DIRECTIVES >>
1. In the Janusz Nasfeter article, swap "crime film" for "thriller" in the part that opens with the words containing "In the 1960s, he" and closes with "with Elżbieta Czyżewska.", and give that part back.
2. Which film school did Janusz Nasfeter graduate from, according to the article about him, and in what year?
3. Pick up the article on Janusz Nasfeter after its last sentence and write what comes next.
-- START OF ARTICLE --
= Janusz Nasfeter =

Polish film director, screenwriter and writer

Janusz Lucjan Nasfeter (15 August 1920 in Warsaw – 1 April 1998 in Warsaw) was a Polish film director, screenwriter and writer. A graduate of the National Film School in Łódź (1951). Mostly known for films addressed to children but with a universal meaning, for which he received numerous awards at the film festivals in Gdańsk, San Sebastián, Moscow, Belgrade, Venice, Tehran and many others

In the 1960s, he succeeded also in making a war film Ranny w lesie (1964), a psychological war drama Weekend z dziewczyną (1968), as well as a crime film Zbrodniarz i panna (1963) with Zbigniew Cybulski and Niekochana (1966) with Elżbieta Czyżewska.
-- END OF ARTICLE --
-- START OF DATA --
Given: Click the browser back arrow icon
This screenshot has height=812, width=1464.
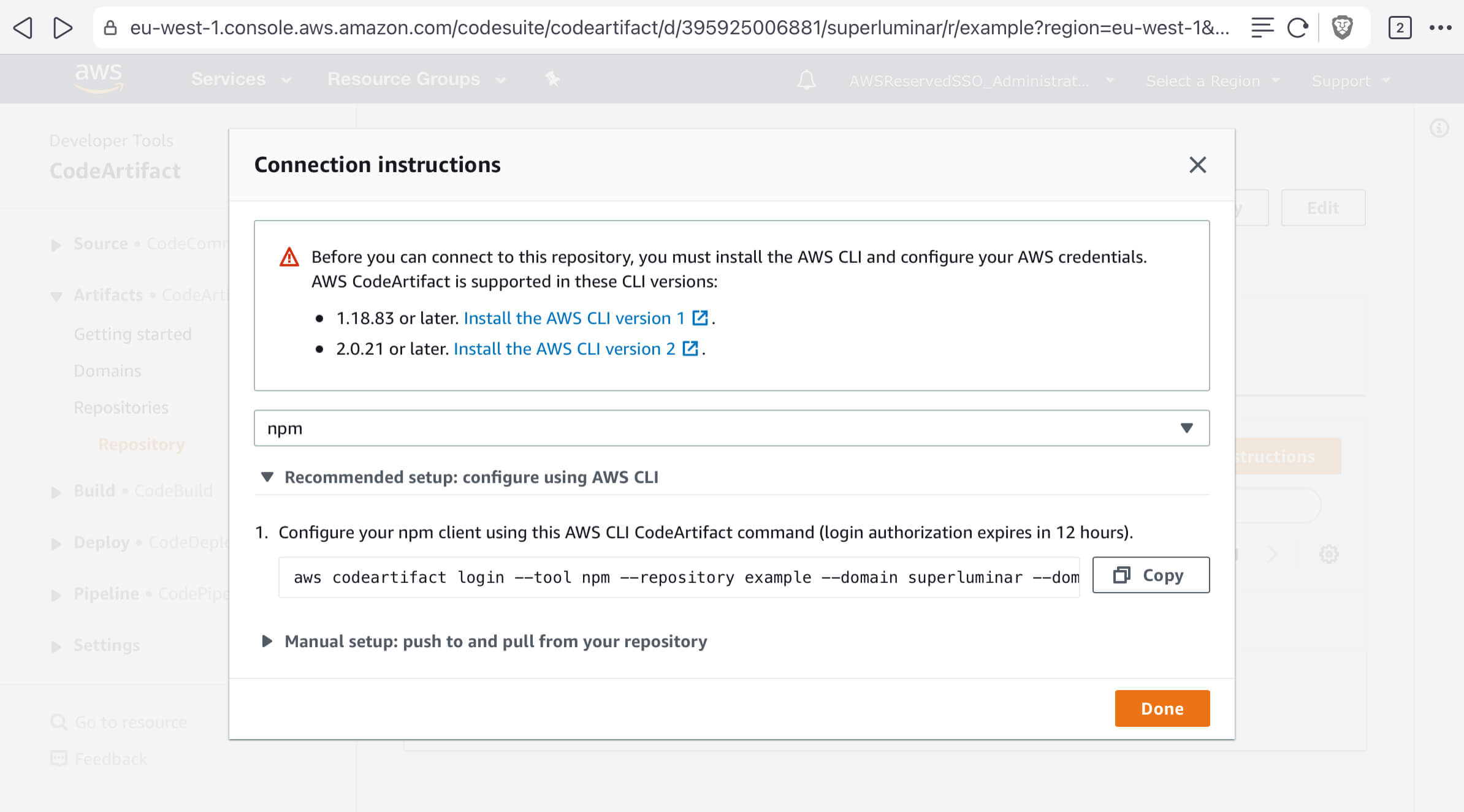Looking at the screenshot, I should click(x=23, y=28).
-- END OF DATA --
PER-TASK OUTPUTS >>
1.
In the 1960s, he succeeded also in making a war film Ranny w lesie (1964), a psychological war drama Weekend z dziewczyną (1968), as well as a thriller Zbrodniarz i panna (1963) with Zbigniew Cybulski and Niekochana (1966) with Elżbieta Czyżewska.

2. The National Film School in Łódź, in 1951.

3.
Nasfeter was originally buried at the Służew Old Cemetery, but his remains were moved to a family grave in the Powązki Cemetery in 2018.

==Selected filmography==
- Królowa pszczół (1977) (Queen of Bees)
- Nie będę cię kochać (1974) (I will not love you)
- Motyle (1973) (Butterflies)
- Ten okrutny, nikczemny chłopak (1972) (This Cruel, Wicked Boy)
- Abel, twój brat (1970) (Abel, Your Brother)
- Weekend z dziewczyną (1968) (Weekend with a Girl)
- Niekochana (1966) (Unloved)
- Ranny w lesie (1964) (The Wounded in the Forest)
- Zbrodniarz i panna (1963) (The Criminal and the Maiden)
- Kolorowe pończochy (1960) (Coloured stockings)
- Małe dramaty (1958) (Small Dramas)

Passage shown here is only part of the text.